[START TASK INPUTS]

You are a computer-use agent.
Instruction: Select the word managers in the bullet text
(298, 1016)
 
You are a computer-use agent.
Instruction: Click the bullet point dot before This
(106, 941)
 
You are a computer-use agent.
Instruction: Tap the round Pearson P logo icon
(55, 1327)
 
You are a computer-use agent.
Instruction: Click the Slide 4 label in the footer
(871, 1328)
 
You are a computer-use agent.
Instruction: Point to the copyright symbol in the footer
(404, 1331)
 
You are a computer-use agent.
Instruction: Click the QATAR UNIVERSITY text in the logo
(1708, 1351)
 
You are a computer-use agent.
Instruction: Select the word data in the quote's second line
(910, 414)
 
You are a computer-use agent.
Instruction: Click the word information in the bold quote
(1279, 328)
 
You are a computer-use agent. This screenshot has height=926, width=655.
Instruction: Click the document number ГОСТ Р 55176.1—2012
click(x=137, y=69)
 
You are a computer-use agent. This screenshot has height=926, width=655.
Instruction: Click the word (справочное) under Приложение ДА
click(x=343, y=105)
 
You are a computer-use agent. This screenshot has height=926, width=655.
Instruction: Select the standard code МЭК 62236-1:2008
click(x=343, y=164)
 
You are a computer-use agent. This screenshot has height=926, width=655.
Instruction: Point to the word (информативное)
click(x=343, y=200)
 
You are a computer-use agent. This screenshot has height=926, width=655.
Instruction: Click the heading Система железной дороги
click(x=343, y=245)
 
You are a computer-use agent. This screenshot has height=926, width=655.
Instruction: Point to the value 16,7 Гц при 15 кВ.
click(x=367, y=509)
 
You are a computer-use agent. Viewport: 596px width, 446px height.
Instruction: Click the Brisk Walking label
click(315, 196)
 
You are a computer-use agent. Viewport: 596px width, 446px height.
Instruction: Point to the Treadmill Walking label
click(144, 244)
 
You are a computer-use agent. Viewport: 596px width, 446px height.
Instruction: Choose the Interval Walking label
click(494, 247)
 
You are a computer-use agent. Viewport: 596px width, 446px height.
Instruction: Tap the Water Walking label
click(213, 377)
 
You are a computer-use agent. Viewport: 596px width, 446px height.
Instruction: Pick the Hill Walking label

[END TASK INPUTS]

WHAT IS ASKED:
Quote all of the records above verbatim, from first to last.

SOLUTION TO THIS TASK:
You are a computer-use agent.
Instruction: Select the word managers in the bullet text
(298, 1016)
 
You are a computer-use agent.
Instruction: Click the bullet point dot before This
(106, 941)
 
You are a computer-use agent.
Instruction: Tap the round Pearson P logo icon
(55, 1327)
 
You are a computer-use agent.
Instruction: Click the Slide 4 label in the footer
(871, 1328)
 
You are a computer-use agent.
Instruction: Point to the copyright symbol in the footer
(404, 1331)
 
You are a computer-use agent.
Instruction: Click the QATAR UNIVERSITY text in the logo
(1708, 1351)
 
You are a computer-use agent.
Instruction: Select the word data in the quote's second line
(910, 414)
 
You are a computer-use agent.
Instruction: Click the word information in the bold quote
(1279, 328)
 
You are a computer-use agent. This screenshot has height=926, width=655.
Instruction: Click the document number ГОСТ Р 55176.1—2012
click(x=137, y=69)
 
You are a computer-use agent. This screenshot has height=926, width=655.
Instruction: Click the word (справочное) under Приложение ДА
click(x=343, y=105)
 
You are a computer-use agent. This screenshot has height=926, width=655.
Instruction: Select the standard code МЭК 62236-1:2008
click(x=343, y=164)
 
You are a computer-use agent. This screenshot has height=926, width=655.
Instruction: Point to the word (информативное)
click(x=343, y=200)
 
You are a computer-use agent. This screenshot has height=926, width=655.
Instruction: Click the heading Система железной дороги
click(x=343, y=245)
 
You are a computer-use agent. This screenshot has height=926, width=655.
Instruction: Point to the value 16,7 Гц при 15 кВ.
click(x=367, y=509)
 
You are a computer-use agent. Viewport: 596px width, 446px height.
Instruction: Click the Brisk Walking label
click(315, 196)
 
You are a computer-use agent. Viewport: 596px width, 446px height.
Instruction: Point to the Treadmill Walking label
click(144, 244)
 
You are a computer-use agent. Viewport: 596px width, 446px height.
Instruction: Choose the Interval Walking label
click(494, 247)
 
You are a computer-use agent. Viewport: 596px width, 446px height.
Instruction: Tap the Water Walking label
click(213, 377)
 
You are a computer-use agent. Viewport: 596px width, 446px height.
Instruction: Pick the Hill Walking label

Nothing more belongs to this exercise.